[Задания]
(a) Ответьте по отрывку о Карфагене на следующие вопросы:
(i) Какие города на восточном берегу названы занятыми римлянами?
(ii) Перемирие какой продолжительности просили у консулов и для чего?
(iii) Для чего женщины обрезали волосы?
(b) Перепечатайте дословно часть отрывка о Карфагене, начиная со слов «многолюдный город, в» и заканчивая словами «последней капли крови.».
*** Выбранный текст ***
Гасдрубалу — сыну дочери Массиниссы, все рабы объявлены были свободными.

Армия эмигрантов под командой Гасдрубала, спасшегося бегством, занимала в

это время всю карфагенскую территорию, за исключением нескольких городов на

восточном берегу (Гадрумет, Малый Лептис, Тапс, Ахулла) и города Утики,

занятых римлянами. Эта армия могла оказать Карфагену неоценимую поддержку в

борьбе. К Гасдрубалу были отправлены послы с просьбой не отказать в помощи

родному городу в минуту крайней опасности. Одновременно карфагеняне с чисто

финикийской хитростью пытались обмануть врага, скрывая свое беспредельное

озлобление под маской смирения. К консулам было отправлено посольство с

просьбой о 30-дневном перемирии для отправки послов в Рим. Карфагеняне

понимали, что римские военачальники не захотят, да и не смогут исполнить

такую просьбу, уже однажды отвергнутую. Но прибытие послов подкрепило

естественное предположение обоих консулов, что совершенно безоружный город

после первого взрыва отчаяния подчинится своей участи. Поэтому консулы

решили отложить штурм города. Карфагеняне воспользовались драгоценной

отсрочкой и принялись изготовлять метательные орудия и вооружение. Все

население без различия пола и возраста работало днем и ночью: строили

машины, ковали оружие, ломали общественные здания, чтобы добыть бревна и

металл, женщины обрезали волосы, чтобы изготовить необходимые для

метательных орудий канаты, в невероятно короткий срок городские стены были

снова укреплены и воины вооружены. Обо всем этом ничего не знали консулы,

находившиеся со своим войском на расстоянии всего нескольких миль; это еще

одна из удивительных черт этого удивительного народного движения,

вызванного поистине гениальной, даже, можно сказать, демонической народной

ненавистью. Когда, наконец, консулам надоело ожидание, они выступили из

своего лагеря близ Утики. Они воображали, что их армия взойдет на

беззащитные городские стены просто с помощью лестниц. Каковы же были их

удивление и ужас, когда они опять увидели на стенах катапульты и когда весь

многолюдный город, в который они надеялись вступить столь же легко, как

вступают в ничем незащищенное селение, оказался способным к обороне и

готовым защищаться до последней капли крови.
*** Исходные данные ***
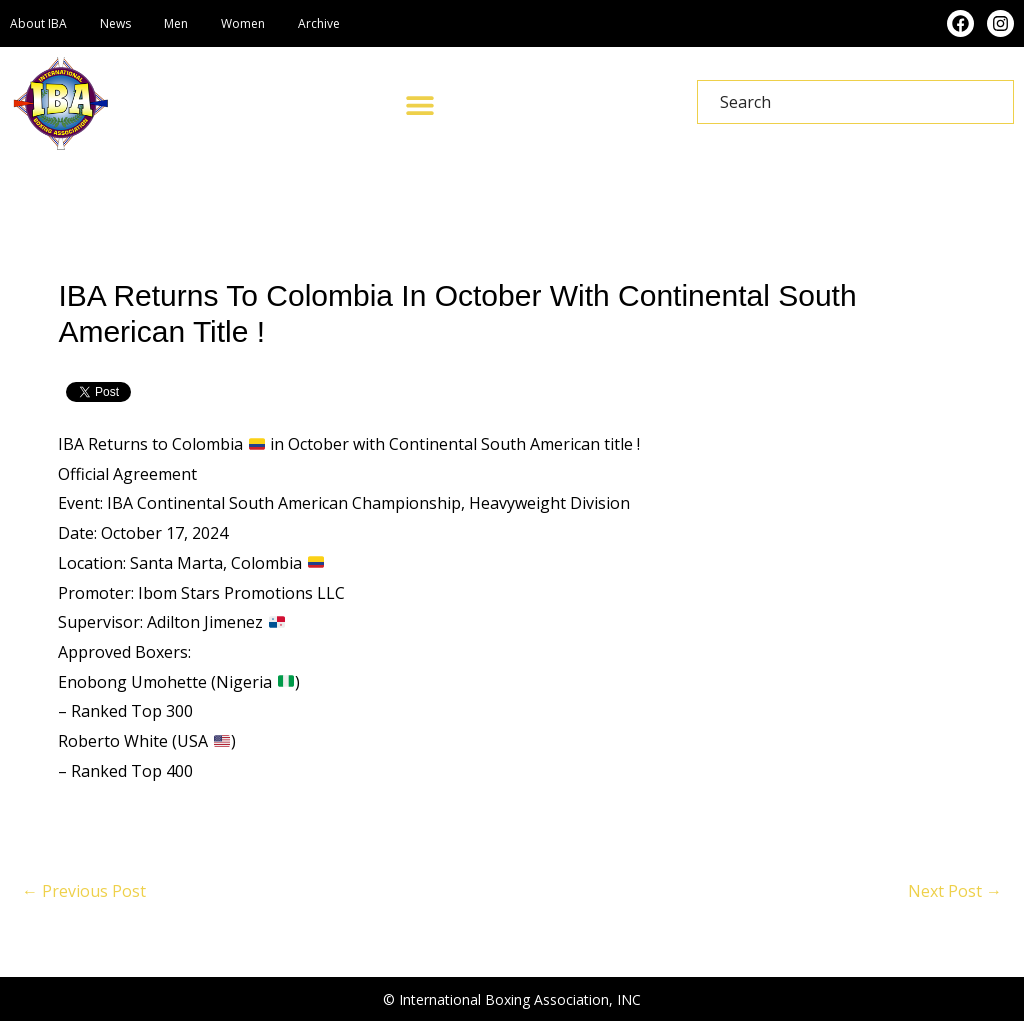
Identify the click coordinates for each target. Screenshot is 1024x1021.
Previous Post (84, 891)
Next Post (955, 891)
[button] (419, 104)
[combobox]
***
[Ответы]
(a)
(i) Гадрумет, Малый Лептис, Тапс и Ахулла.
(ii) 30-дневное перемирие для отправки послов в Рим.
(iii) Чтобы изготовить канаты, необходимые для метательных орудий.

(b)
многолюдный город, в который они надеялись вступить столь же легко, как

вступают в ничем незащищенное селение, оказался способным к обороне и

готовым защищаться до последней капли крови.